**PROBLEM REQUIREMENTS**
Each record below is to be set down again precisely.

**THE RECORDS**
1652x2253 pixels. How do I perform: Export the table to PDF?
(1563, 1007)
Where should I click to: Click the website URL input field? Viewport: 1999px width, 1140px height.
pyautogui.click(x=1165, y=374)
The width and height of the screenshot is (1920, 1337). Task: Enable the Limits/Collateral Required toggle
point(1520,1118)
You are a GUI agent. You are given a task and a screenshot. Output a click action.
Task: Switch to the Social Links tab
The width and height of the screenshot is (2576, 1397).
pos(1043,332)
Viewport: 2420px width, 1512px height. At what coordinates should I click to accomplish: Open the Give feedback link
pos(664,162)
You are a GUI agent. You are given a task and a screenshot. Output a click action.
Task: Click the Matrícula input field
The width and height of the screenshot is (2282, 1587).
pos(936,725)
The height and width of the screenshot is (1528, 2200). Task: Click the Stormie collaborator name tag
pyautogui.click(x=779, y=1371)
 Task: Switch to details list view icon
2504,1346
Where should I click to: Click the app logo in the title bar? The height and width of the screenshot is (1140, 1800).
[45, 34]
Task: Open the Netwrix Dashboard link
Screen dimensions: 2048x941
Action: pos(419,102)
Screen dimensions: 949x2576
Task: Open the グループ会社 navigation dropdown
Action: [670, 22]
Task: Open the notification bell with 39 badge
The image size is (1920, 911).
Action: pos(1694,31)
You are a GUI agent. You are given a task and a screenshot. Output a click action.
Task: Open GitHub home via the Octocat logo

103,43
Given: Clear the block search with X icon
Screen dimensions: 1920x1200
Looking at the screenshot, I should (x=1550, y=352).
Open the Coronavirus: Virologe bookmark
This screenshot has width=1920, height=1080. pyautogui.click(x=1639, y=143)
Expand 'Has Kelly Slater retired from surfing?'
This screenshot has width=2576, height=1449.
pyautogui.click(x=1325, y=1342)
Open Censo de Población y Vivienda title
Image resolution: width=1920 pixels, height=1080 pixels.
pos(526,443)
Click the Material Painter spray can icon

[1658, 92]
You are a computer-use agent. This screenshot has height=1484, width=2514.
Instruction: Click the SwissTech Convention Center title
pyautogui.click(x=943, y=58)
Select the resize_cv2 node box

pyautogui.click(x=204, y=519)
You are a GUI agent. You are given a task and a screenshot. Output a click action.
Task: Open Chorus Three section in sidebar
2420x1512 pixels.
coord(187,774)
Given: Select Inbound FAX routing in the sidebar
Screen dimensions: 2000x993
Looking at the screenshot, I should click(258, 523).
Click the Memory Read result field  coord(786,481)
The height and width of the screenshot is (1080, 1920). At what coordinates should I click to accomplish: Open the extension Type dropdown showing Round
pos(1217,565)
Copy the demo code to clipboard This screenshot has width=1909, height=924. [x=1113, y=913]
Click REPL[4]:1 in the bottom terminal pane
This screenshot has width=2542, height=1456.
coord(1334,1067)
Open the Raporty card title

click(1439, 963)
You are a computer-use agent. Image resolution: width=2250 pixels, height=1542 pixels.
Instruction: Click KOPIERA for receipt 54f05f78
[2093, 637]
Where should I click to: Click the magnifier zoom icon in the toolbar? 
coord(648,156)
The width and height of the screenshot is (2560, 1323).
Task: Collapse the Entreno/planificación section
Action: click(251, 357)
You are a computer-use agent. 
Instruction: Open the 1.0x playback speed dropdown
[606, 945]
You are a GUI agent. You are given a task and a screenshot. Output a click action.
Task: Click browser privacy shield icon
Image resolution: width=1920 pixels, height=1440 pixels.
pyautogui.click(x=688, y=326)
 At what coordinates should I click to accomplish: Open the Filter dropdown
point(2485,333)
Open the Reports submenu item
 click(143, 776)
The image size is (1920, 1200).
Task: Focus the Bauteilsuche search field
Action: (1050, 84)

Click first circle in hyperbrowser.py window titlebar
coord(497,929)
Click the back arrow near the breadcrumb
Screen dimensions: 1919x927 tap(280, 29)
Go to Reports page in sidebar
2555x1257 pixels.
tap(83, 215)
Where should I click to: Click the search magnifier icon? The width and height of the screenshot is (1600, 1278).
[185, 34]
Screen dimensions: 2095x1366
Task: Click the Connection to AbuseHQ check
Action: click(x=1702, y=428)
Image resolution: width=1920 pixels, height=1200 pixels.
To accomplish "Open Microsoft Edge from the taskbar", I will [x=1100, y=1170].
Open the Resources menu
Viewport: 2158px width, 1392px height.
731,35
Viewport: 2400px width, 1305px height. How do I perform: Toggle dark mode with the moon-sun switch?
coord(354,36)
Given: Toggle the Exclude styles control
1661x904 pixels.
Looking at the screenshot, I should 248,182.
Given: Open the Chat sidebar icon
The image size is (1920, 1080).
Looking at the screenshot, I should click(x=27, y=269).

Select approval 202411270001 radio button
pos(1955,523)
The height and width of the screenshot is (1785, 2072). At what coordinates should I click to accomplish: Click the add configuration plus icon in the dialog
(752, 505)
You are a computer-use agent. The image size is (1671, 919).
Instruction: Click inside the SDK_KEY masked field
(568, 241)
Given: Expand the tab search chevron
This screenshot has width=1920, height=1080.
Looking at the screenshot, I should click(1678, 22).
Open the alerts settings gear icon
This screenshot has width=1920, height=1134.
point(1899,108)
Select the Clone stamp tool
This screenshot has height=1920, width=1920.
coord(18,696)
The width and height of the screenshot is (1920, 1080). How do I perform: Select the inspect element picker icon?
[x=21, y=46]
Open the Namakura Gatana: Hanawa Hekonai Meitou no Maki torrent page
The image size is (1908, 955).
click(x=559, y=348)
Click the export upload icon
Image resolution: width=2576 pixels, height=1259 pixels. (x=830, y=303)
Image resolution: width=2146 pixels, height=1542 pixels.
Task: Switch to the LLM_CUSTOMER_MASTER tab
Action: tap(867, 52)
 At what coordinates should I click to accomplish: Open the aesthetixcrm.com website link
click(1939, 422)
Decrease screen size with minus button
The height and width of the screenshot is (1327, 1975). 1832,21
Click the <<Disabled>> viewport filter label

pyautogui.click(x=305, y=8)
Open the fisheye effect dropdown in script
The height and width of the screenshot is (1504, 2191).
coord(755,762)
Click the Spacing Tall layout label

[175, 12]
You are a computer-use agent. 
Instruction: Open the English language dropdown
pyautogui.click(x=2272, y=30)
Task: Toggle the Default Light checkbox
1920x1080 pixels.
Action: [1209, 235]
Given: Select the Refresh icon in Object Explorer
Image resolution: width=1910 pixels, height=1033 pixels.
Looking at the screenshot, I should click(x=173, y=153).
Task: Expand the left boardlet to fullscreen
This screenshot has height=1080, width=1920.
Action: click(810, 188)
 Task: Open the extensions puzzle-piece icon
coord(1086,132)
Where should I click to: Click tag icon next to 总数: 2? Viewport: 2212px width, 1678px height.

**OUTPUT OF THE TASK**
1652x2253 pixels. How do I perform: Export the table to PDF?
(1563, 1007)
Where should I click to: Click the website URL input field? Viewport: 1999px width, 1140px height.
pyautogui.click(x=1165, y=374)
The width and height of the screenshot is (1920, 1337). Task: Enable the Limits/Collateral Required toggle
point(1520,1118)
You are a GUI agent. You are given a task and a screenshot. Output a click action.
Task: Switch to the Social Links tab
The width and height of the screenshot is (2576, 1397).
pos(1043,332)
Viewport: 2420px width, 1512px height. At what coordinates should I click to accomplish: Open the Give feedback link
pos(664,162)
You are a GUI agent. You are given a task and a screenshot. Output a click action.
Task: Click the Matrícula input field
The width and height of the screenshot is (2282, 1587).
pos(936,725)
The height and width of the screenshot is (1528, 2200). Task: Click the Stormie collaborator name tag
pyautogui.click(x=779, y=1371)
 Task: Switch to details list view icon
2504,1346
Where should I click to: Click the app logo in the title bar? The height and width of the screenshot is (1140, 1800).
[45, 34]
Task: Open the Netwrix Dashboard link
Screen dimensions: 2048x941
Action: pos(419,102)
Screen dimensions: 949x2576
Task: Open the グループ会社 navigation dropdown
Action: [670, 22]
Task: Open the notification bell with 39 badge
The image size is (1920, 911).
Action: pos(1694,31)
You are a GUI agent. You are given a task and a screenshot. Output a click action.
Task: Open GitHub home via the Octocat logo

103,43
Given: Clear the block search with X icon
Screen dimensions: 1920x1200
Looking at the screenshot, I should (x=1550, y=352).
Open the Coronavirus: Virologe bookmark
This screenshot has width=1920, height=1080. pyautogui.click(x=1639, y=143)
Expand 'Has Kelly Slater retired from surfing?'
This screenshot has width=2576, height=1449.
pyautogui.click(x=1325, y=1342)
Open Censo de Población y Vivienda title
Image resolution: width=1920 pixels, height=1080 pixels.
pos(526,443)
Click the Material Painter spray can icon

[1658, 92]
You are a computer-use agent. This screenshot has height=1484, width=2514.
Instruction: Click the SwissTech Convention Center title
pyautogui.click(x=943, y=58)
Select the resize_cv2 node box

pyautogui.click(x=204, y=519)
You are a GUI agent. You are given a task and a screenshot. Output a click action.
Task: Open Chorus Three section in sidebar
2420x1512 pixels.
coord(187,774)
Given: Select Inbound FAX routing in the sidebar
Screen dimensions: 2000x993
Looking at the screenshot, I should click(258, 523).
Click the Memory Read result field  coord(786,481)
The height and width of the screenshot is (1080, 1920). At what coordinates should I click to accomplish: Open the extension Type dropdown showing Round
pos(1217,565)
Copy the demo code to clipboard This screenshot has width=1909, height=924. [x=1113, y=913]
Click REPL[4]:1 in the bottom terminal pane
This screenshot has width=2542, height=1456.
coord(1334,1067)
Open the Raporty card title

click(1439, 963)
You are a computer-use agent. Image resolution: width=2250 pixels, height=1542 pixels.
Instruction: Click KOPIERA for receipt 54f05f78
[2093, 637]
Where should I click to: Click the magnifier zoom icon in the toolbar? 
coord(648,156)
The width and height of the screenshot is (2560, 1323).
Task: Collapse the Entreno/planificación section
Action: click(251, 357)
You are a computer-use agent. 
Instruction: Open the 1.0x playback speed dropdown
[606, 945]
You are a GUI agent. You are given a task and a screenshot. Output a click action.
Task: Click browser privacy shield icon
Image resolution: width=1920 pixels, height=1440 pixels.
pyautogui.click(x=688, y=326)
 At what coordinates should I click to accomplish: Open the Filter dropdown
point(2485,333)
Open the Reports submenu item
 click(143, 776)
The image size is (1920, 1200).
Task: Focus the Bauteilsuche search field
Action: (1050, 84)

Click first circle in hyperbrowser.py window titlebar
coord(497,929)
Click the back arrow near the breadcrumb
Screen dimensions: 1919x927 tap(280, 29)
Go to Reports page in sidebar
2555x1257 pixels.
tap(83, 215)
Where should I click to: Click the search magnifier icon? The width and height of the screenshot is (1600, 1278).
[185, 34]
Screen dimensions: 2095x1366
Task: Click the Connection to AbuseHQ check
Action: click(x=1702, y=428)
Image resolution: width=1920 pixels, height=1200 pixels.
To accomplish "Open Microsoft Edge from the taskbar", I will [x=1100, y=1170].
Open the Resources menu
Viewport: 2158px width, 1392px height.
731,35
Viewport: 2400px width, 1305px height. How do I perform: Toggle dark mode with the moon-sun switch?
coord(354,36)
Given: Toggle the Exclude styles control
1661x904 pixels.
Looking at the screenshot, I should 248,182.
Given: Open the Chat sidebar icon
The image size is (1920, 1080).
Looking at the screenshot, I should click(x=27, y=269).

Select approval 202411270001 radio button
pos(1955,523)
The height and width of the screenshot is (1785, 2072). At what coordinates should I click to accomplish: Click the add configuration plus icon in the dialog
(752, 505)
You are a computer-use agent. The image size is (1671, 919).
Instruction: Click inside the SDK_KEY masked field
(568, 241)
Given: Expand the tab search chevron
This screenshot has width=1920, height=1080.
Looking at the screenshot, I should click(1678, 22).
Open the alerts settings gear icon
This screenshot has width=1920, height=1134.
point(1899,108)
Select the Clone stamp tool
This screenshot has height=1920, width=1920.
coord(18,696)
The width and height of the screenshot is (1920, 1080). How do I perform: Select the inspect element picker icon?
[x=21, y=46]
Open the Namakura Gatana: Hanawa Hekonai Meitou no Maki torrent page
The image size is (1908, 955).
click(x=559, y=348)
Click the export upload icon
Image resolution: width=2576 pixels, height=1259 pixels. (x=830, y=303)
Image resolution: width=2146 pixels, height=1542 pixels.
Task: Switch to the LLM_CUSTOMER_MASTER tab
Action: tap(867, 52)
 At what coordinates should I click to accomplish: Open the aesthetixcrm.com website link
click(1939, 422)
Decrease screen size with minus button
The height and width of the screenshot is (1327, 1975). 1832,21
Click the <<Disabled>> viewport filter label

pyautogui.click(x=305, y=8)
Open the fisheye effect dropdown in script
The height and width of the screenshot is (1504, 2191).
coord(755,762)
Click the Spacing Tall layout label

[175, 12]
You are a computer-use agent. 
Instruction: Open the English language dropdown
pyautogui.click(x=2272, y=30)
Task: Toggle the Default Light checkbox
1920x1080 pixels.
Action: [1209, 235]
Given: Select the Refresh icon in Object Explorer
Image resolution: width=1910 pixels, height=1033 pixels.
Looking at the screenshot, I should click(x=173, y=153).
Task: Expand the left boardlet to fullscreen
This screenshot has height=1080, width=1920.
Action: click(810, 188)
 Task: Open the extensions puzzle-piece icon
coord(1086,132)
Where should I click to: Click tag icon next to 总数: 2? Viewport: 2212px width, 1678px height.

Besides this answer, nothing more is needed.